Supplied text START
The mini-boom of the 1960s accelerated in 1970, with U.S. bicycle sales doubling over the next two years. While everyone's profits soared, and Schwinn went on to record record sales of over 1.5 million bicycles in 1974, much of the growth was in lighter weight European and Asian imports. Schwinn's outdated factories, and their corporate thinking as well, was wedded to heavy, steel, welded frames. Meanwhile, younger buyers were becoming more interested in lighter frames composed of new alloys which could be lug-fastened and brazed together. While Schwinn offered a series of lightweight, fillet-brazed models from 1938 to 1978, they were hand-built, low-production machines. Worse, they were visually indistinguishable from the heavy mass-produced models, and were thus overlooked by riders looking for high-performance bikes. Furthermore, many older riders became disillusioned with the lack of comfort afforded by dropped handlebars and narrow seats, and these riders dropped out of the market altogether. In the mid-1970s, Schwinn took the radical step of allowing some of their dealers to sell imported brands, and even started to put their own label on a line of Japanese imports they marketed as their LeTour and Traveler models.
Supplied text END
Data section START
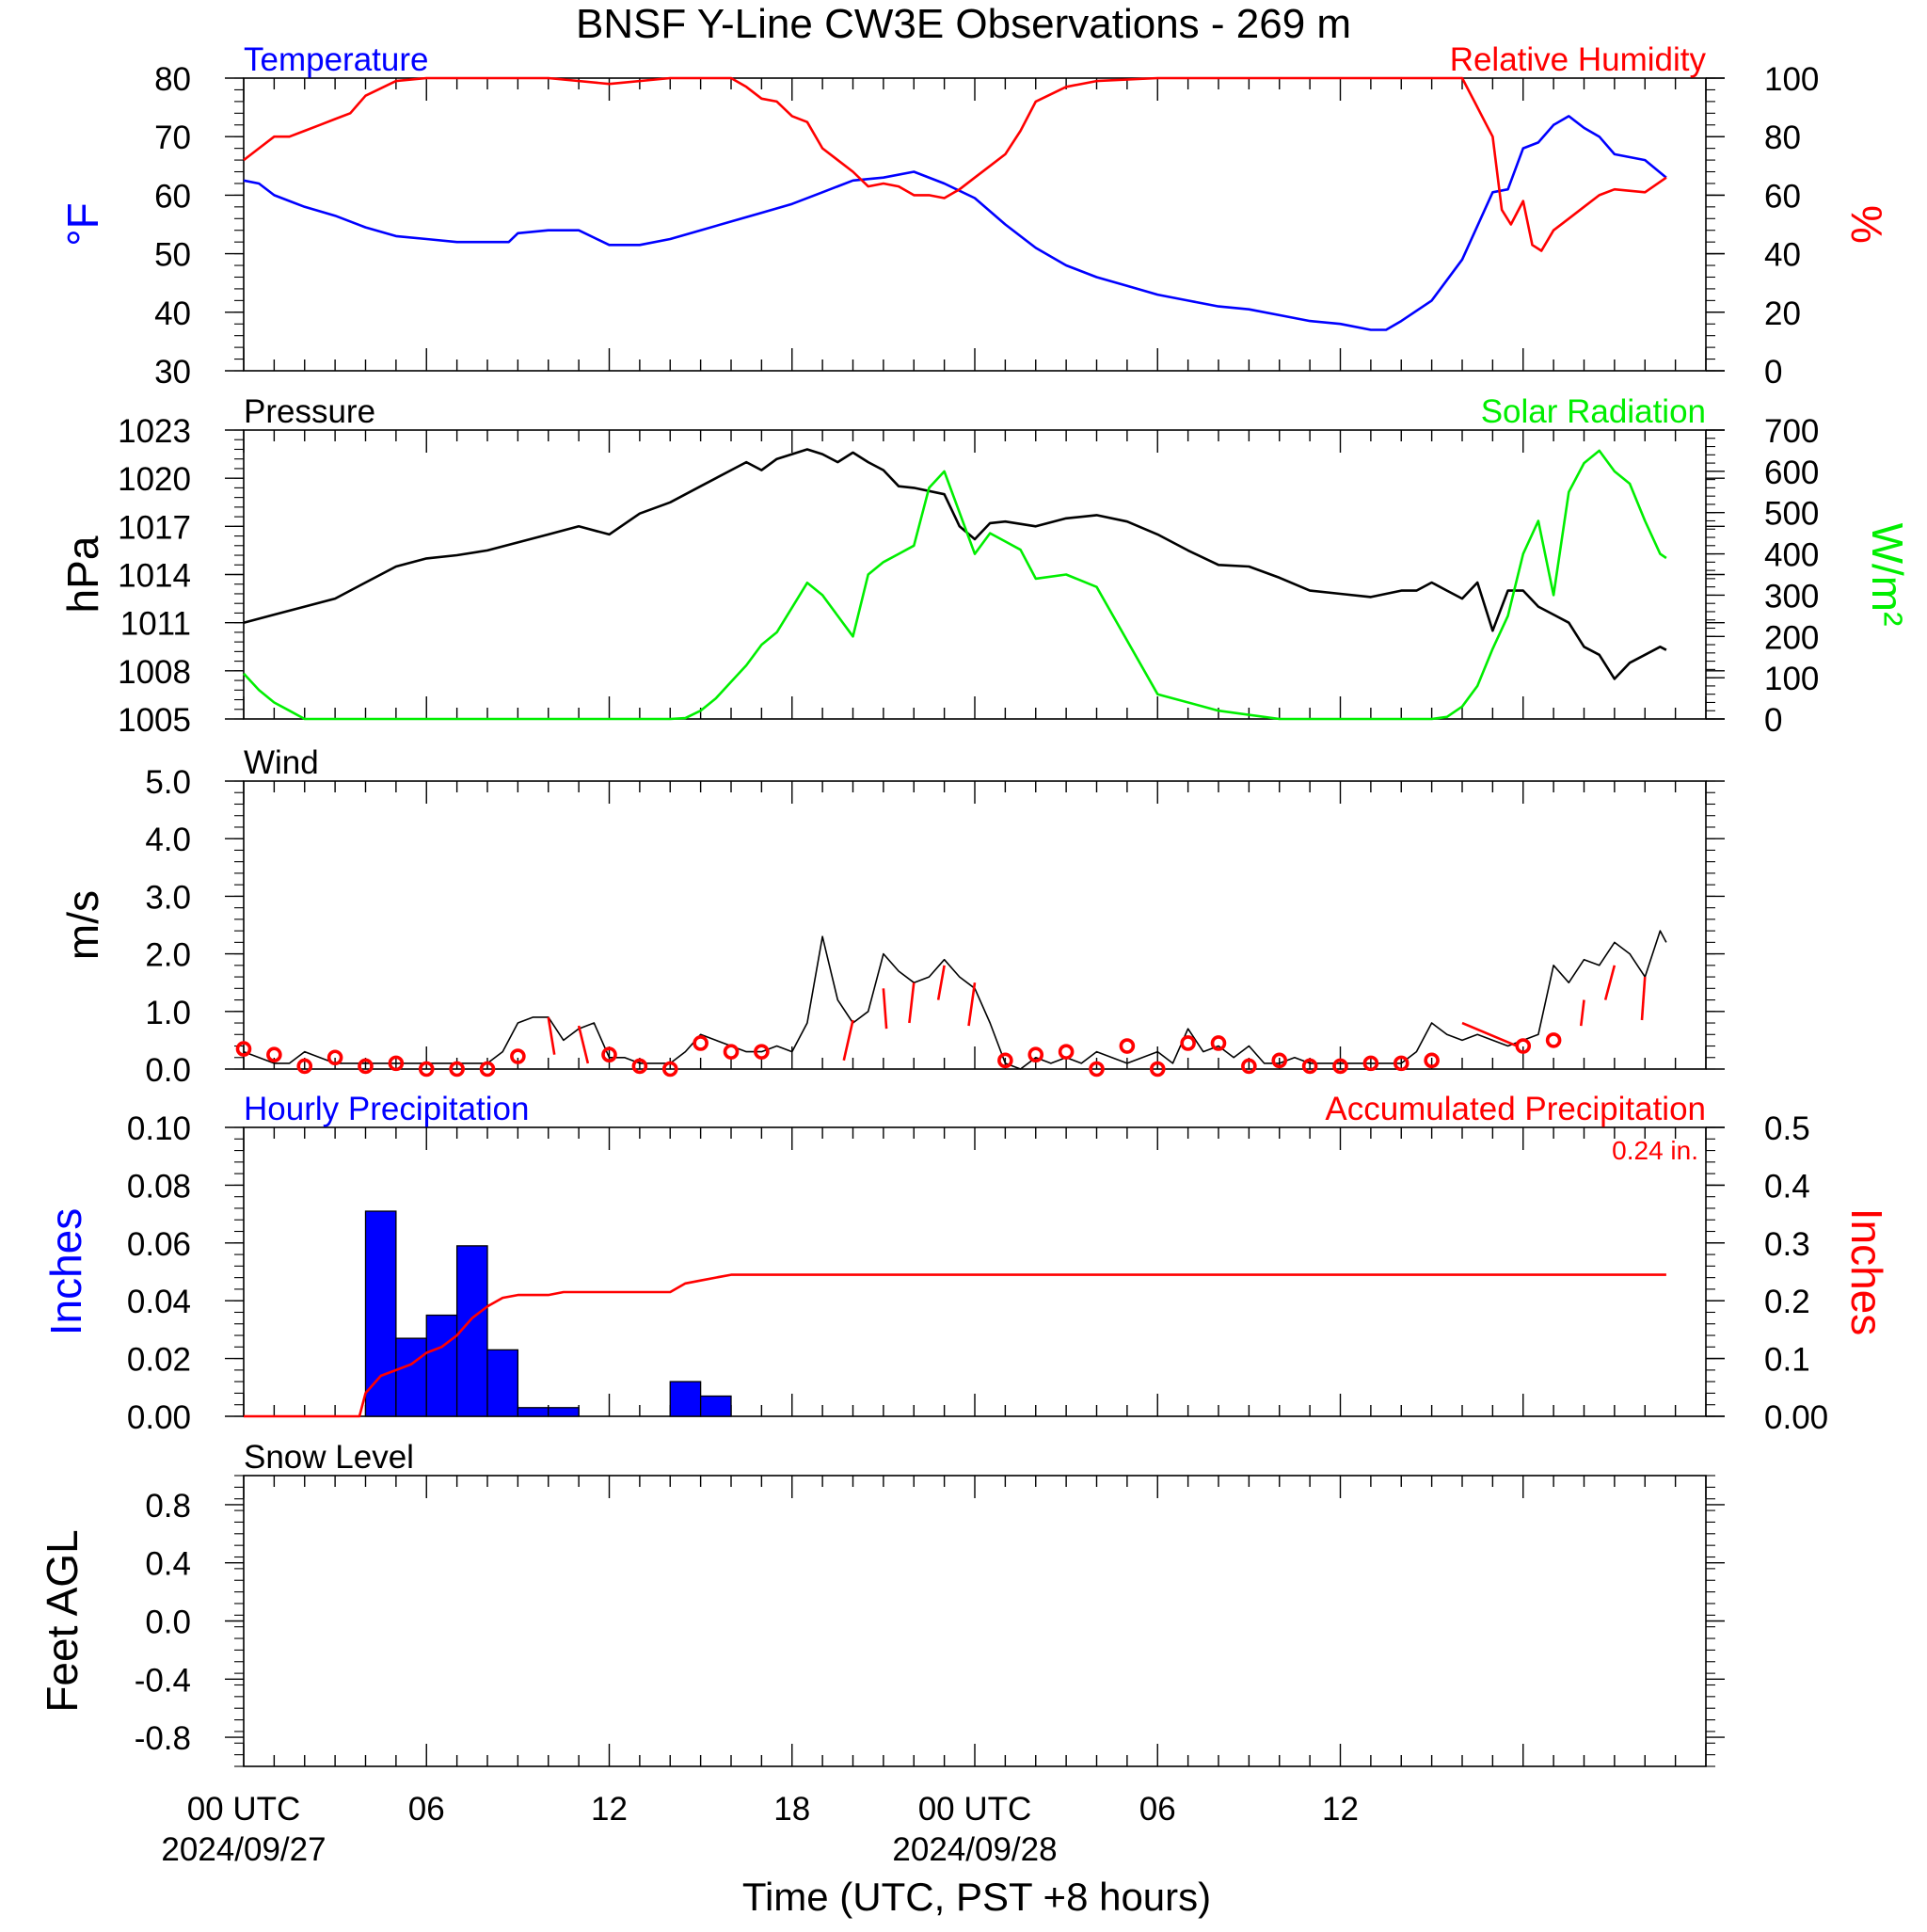 Image resolution: width=1927 pixels, height=1932 pixels. I want to click on y-tick-label-right: 700, so click(1792, 432).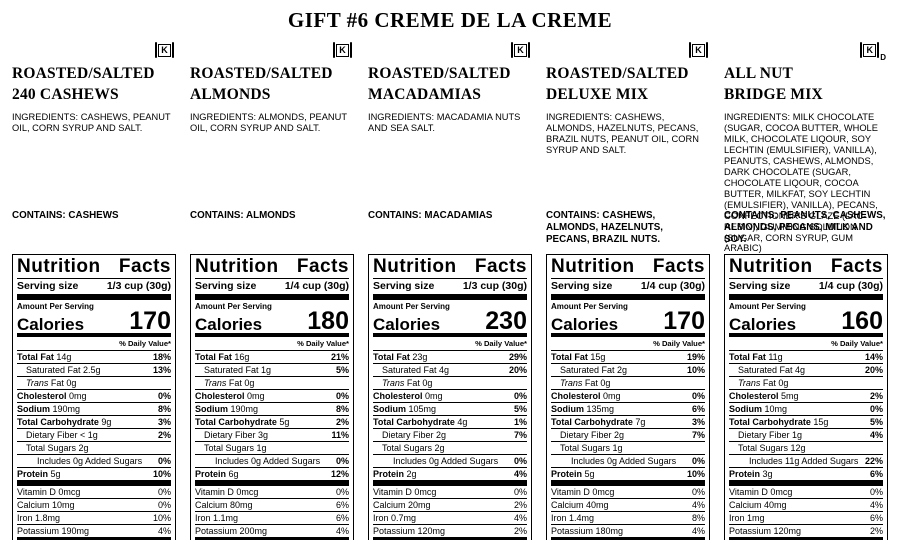 The width and height of the screenshot is (900, 540). Describe the element at coordinates (66, 94) in the screenshot. I see `product-name-line: 240 CASHEWS` at that location.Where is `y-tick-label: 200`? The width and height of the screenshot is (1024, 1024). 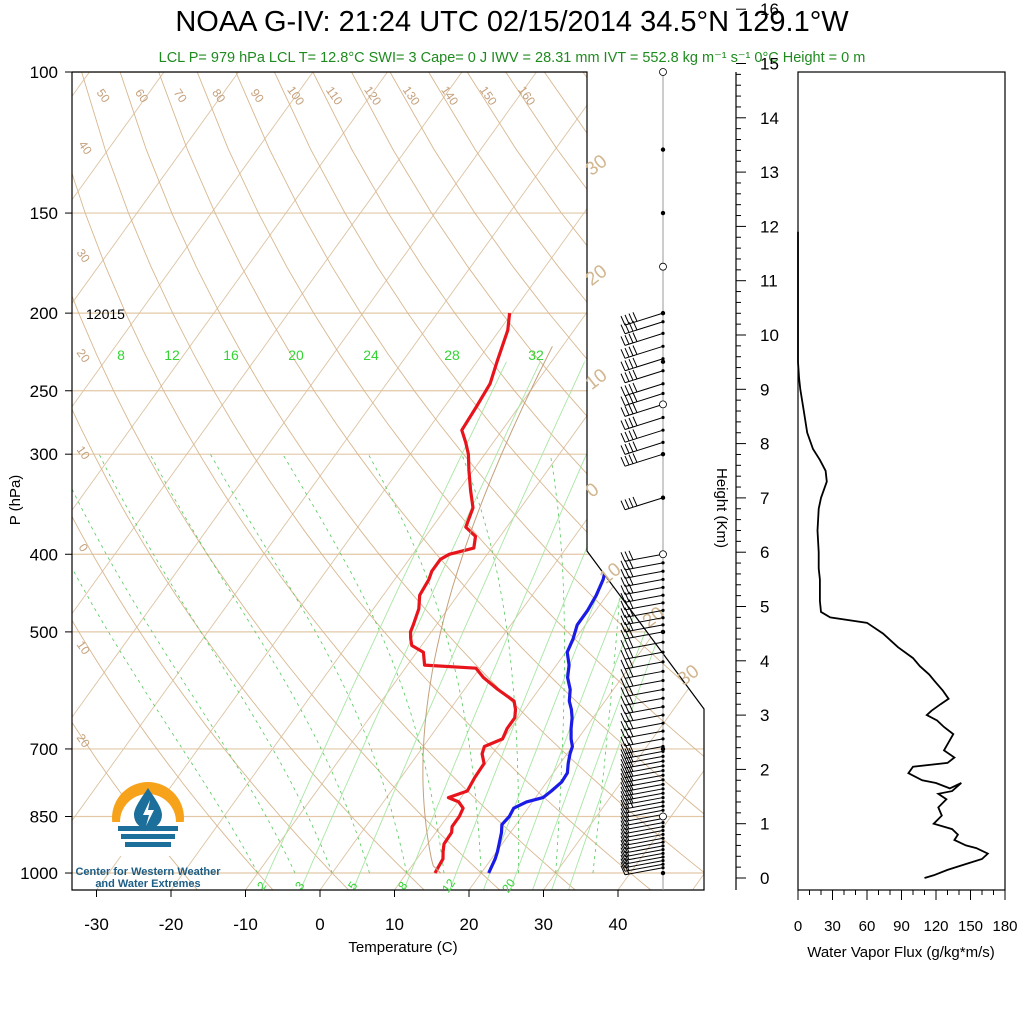 y-tick-label: 200 is located at coordinates (44, 314).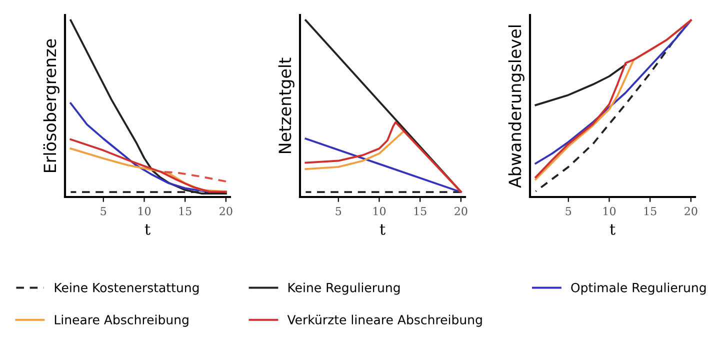 The width and height of the screenshot is (723, 345). I want to click on y-axis-title: Erlösobergrenze, so click(52, 106).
Data section END
_Written task_.
Could you carry the passage on Schwinn and the 1970s bicycle boom forward from its final sentence?

_Answer_.
While they had been quick to jump on the high-rider fad, Schwinn missed out on the next California craze to capture the children's bicycle market: BMX racing. After first claiming this new sport was too dangerous to warrant involvement, management changed their tune—too late—when they introduced their Predator BMX line, which captured a mere 8% of the market. A more longlasting development, mountain biking would similarly pass Schwinn by in the 1980s. In the midst of these income-depleting crises, management considered consolidating their outdated Chicago factories and relocating to a huge single facility to be built in Tulsa, Oklahoma. Financing this heroic maneuver would have required bringing in outside investors, perhaps even foreign ones. Frank V. Schwinn and his conservative board balked at this step in 1978, and everything went downhill from there.

Bankruptcy and demise

By the early 1980s, a fourth generation Schwinn, Edward R. Jr., was in charge. He favored slick new managers with M.B.A.'s over ex-mechanics, alienating the management team he inherited. Worker dissatisfaction, seldom a problem in the company's early years, grew; the Chicago plant voted to affiliate with the United Auto Workers in 1980. This move, plus the decaying condition of the 80-year-old facility, led Schwinn to move operations to Greenville, Mississippi. Labor there was cheap, but skilled metalworkers were difficult to find, and parts took a long time to get there from Asian suppliers. Profits turned quickly to large losses, and creditors, including those who had financed the ill-advised relocation, were impatient.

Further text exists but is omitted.